The answer must consist of every line below that holds the word "agent".

=== Begin Enclosure ===

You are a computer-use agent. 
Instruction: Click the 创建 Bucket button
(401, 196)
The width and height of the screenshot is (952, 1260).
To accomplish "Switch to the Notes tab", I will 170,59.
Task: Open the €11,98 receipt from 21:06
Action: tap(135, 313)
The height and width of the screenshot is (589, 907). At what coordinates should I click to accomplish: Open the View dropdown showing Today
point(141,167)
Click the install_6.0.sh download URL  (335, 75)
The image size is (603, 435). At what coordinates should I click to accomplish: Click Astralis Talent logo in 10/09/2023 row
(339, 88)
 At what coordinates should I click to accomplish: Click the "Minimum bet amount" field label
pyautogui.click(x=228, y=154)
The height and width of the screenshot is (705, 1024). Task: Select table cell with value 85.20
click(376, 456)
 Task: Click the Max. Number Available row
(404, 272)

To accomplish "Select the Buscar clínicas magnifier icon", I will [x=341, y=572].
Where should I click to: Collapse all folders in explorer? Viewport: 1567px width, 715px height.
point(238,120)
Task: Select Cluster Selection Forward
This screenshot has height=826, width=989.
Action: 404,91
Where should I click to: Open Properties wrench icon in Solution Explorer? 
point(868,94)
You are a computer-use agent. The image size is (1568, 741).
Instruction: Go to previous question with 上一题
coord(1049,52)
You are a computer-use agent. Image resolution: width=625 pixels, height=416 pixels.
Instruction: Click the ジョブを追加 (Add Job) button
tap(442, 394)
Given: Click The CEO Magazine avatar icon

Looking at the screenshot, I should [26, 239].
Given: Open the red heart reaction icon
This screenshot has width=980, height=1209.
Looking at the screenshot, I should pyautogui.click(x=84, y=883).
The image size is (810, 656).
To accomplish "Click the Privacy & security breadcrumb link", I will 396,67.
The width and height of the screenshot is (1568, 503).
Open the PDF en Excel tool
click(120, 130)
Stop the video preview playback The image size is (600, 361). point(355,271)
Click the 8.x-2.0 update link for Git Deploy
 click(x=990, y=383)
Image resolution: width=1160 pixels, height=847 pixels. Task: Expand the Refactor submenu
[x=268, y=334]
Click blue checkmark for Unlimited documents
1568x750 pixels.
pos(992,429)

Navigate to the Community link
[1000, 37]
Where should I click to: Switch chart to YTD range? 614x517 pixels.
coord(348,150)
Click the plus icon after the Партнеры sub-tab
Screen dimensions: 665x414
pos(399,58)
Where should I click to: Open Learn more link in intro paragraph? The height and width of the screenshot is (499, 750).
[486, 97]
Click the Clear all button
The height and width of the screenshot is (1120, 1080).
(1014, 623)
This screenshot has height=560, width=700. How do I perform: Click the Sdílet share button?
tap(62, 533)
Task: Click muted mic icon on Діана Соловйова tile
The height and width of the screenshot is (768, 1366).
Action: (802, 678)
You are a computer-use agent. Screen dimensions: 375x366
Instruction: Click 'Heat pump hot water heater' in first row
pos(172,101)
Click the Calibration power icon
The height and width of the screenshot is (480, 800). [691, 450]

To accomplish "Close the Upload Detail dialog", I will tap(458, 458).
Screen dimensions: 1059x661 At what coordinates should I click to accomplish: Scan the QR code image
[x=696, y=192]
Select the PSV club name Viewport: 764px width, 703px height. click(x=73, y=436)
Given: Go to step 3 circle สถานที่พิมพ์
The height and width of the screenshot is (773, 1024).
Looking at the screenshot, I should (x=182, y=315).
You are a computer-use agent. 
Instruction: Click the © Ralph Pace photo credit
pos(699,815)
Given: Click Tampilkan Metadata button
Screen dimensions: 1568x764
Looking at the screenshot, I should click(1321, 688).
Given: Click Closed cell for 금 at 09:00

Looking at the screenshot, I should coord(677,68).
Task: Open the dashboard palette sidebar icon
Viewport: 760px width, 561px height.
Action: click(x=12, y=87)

=== End Enclosure ===

• Response to the exercise:
You are a computer-use agent. 
You are a computer-use agent. The image size is (1568, 741).
You are a computer-use agent. Image resolution: width=625 pixels, height=416 pixels.
You are a computer-use agent. Screen dimensions: 375x366
You are a computer-use agent. 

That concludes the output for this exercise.